Tout le monde n'a pas la chance de pouvoir s'exprimer pleinement et sans filtre, au vu et au su de tout le monde, tout nu sur une scène à raconter les moindres détails de sa vie.

Il y a des tas de raisons valables à ça.

Des fois on est trop timide. Des fois on est trop occupés pour trouver le temps d'explorer de nouvelles voies. Des fois on n'a pas les amis qu'il faut pour vous soutenir dans cette fameuse nouvelle voie. Des fois on est complètement bridé par un système économique qui vous demande de ne faire exclusivement qu'un type de récit. 

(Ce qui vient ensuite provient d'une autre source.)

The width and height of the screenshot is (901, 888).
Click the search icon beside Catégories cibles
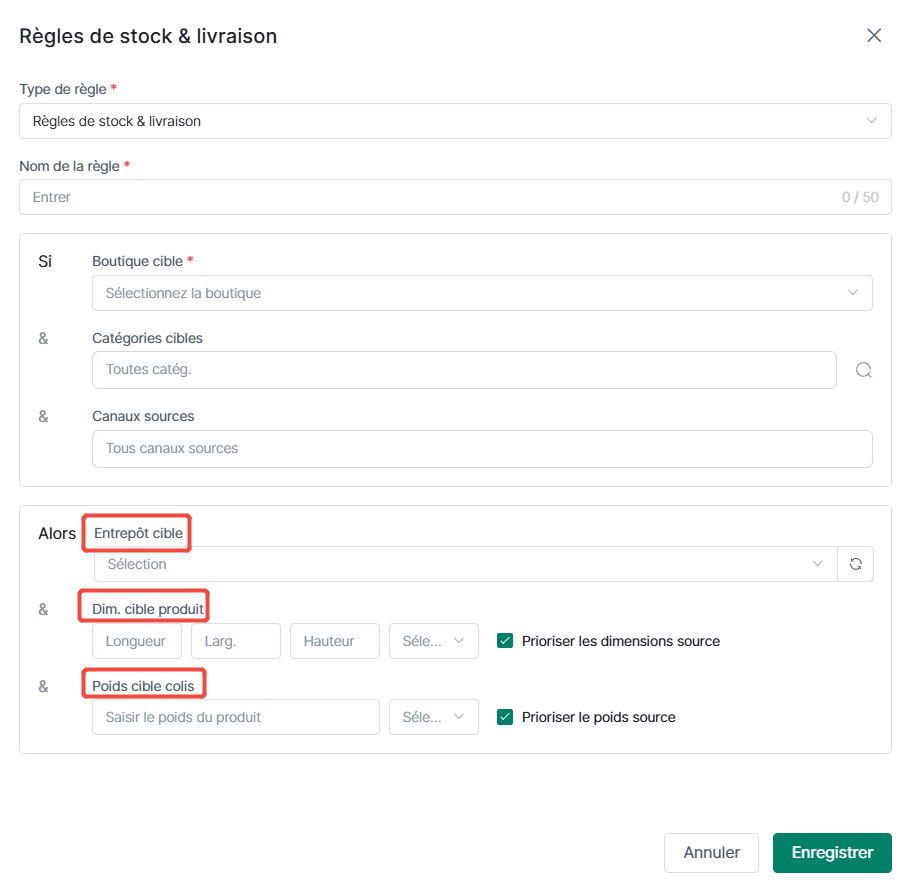pos(863,370)
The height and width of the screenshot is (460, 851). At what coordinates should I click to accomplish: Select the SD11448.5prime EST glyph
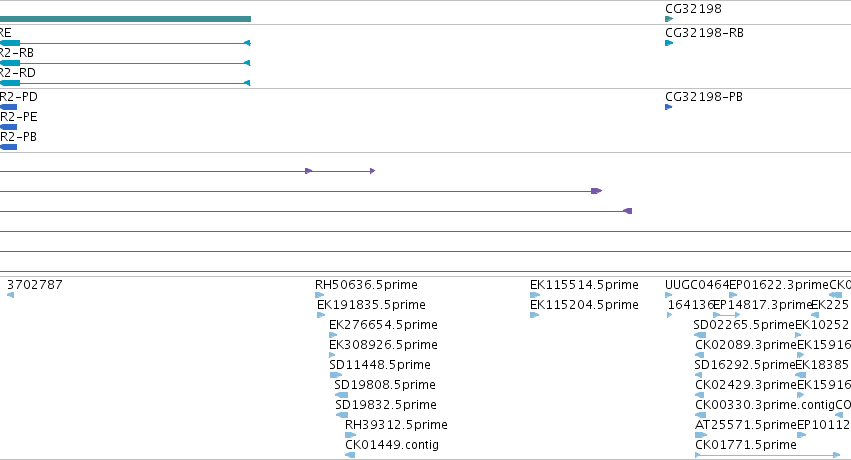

Ce ne sont en aucunes manières des raisons suffisantes pour ne pas faire de bande dessinée. Et même de bonnes bande dessinées.

Prenez Jijé, par exemple. C'est un gars à l'ancienne. Il a commencé à publier dans les années 40. À l'époque, on se demandait pas si par hasard ce qu'on faisait était de l'art, on était déjà bien content de trouver un travail et de manger chaud. On faisait tout ce que demandait l'éditeur et point barre.


Jijé a gardé cet esprit toute sa vie. Il est allé là où on lui demandait d'aller, il a fait du mieux qu'il a pu à chaque fois, et ça lui allait bien. C'était un gars solide, très très respecté de partout, qui a pourtant rarement essayé de pousser des projets personnels.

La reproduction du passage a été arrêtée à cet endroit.